─── Given data

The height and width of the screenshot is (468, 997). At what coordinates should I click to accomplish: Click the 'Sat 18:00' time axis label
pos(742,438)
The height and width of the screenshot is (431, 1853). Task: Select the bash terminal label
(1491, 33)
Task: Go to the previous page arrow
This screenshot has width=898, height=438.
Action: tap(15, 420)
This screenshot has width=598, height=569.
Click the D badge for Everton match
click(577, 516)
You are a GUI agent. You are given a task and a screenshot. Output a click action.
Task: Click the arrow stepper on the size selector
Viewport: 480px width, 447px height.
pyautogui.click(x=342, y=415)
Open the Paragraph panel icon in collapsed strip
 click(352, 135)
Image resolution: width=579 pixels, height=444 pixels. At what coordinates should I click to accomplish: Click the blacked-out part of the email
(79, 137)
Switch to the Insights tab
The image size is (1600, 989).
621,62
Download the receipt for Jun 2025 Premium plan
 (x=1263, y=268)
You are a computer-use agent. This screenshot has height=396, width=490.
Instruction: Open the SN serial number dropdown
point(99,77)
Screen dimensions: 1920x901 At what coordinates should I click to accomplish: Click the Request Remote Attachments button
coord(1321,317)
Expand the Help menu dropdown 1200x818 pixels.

──────

## Stated task
Copy out every line of the records above verbatim, keeping them in their original order.

## Correct output
The height and width of the screenshot is (468, 997). At what coordinates should I click to accomplish: Click the 'Sat 18:00' time axis label
pos(742,438)
The height and width of the screenshot is (431, 1853). Task: Select the bash terminal label
(1491, 33)
Task: Go to the previous page arrow
This screenshot has width=898, height=438.
Action: tap(15, 420)
This screenshot has width=598, height=569.
Click the D badge for Everton match
click(577, 516)
You are a GUI agent. You are given a task and a screenshot. Output a click action.
Task: Click the arrow stepper on the size selector
Viewport: 480px width, 447px height.
pyautogui.click(x=342, y=415)
Open the Paragraph panel icon in collapsed strip
 click(352, 135)
Image resolution: width=579 pixels, height=444 pixels. At what coordinates should I click to accomplish: Click the blacked-out part of the email
(79, 137)
Switch to the Insights tab
The image size is (1600, 989).
621,62
Download the receipt for Jun 2025 Premium plan
 (x=1263, y=268)
You are a computer-use agent. This screenshot has height=396, width=490.
Instruction: Open the SN serial number dropdown
point(99,77)
Screen dimensions: 1920x901 At what coordinates should I click to accomplish: Click the Request Remote Attachments button
coord(1321,317)
Expand the Help menu dropdown 1200x818 pixels.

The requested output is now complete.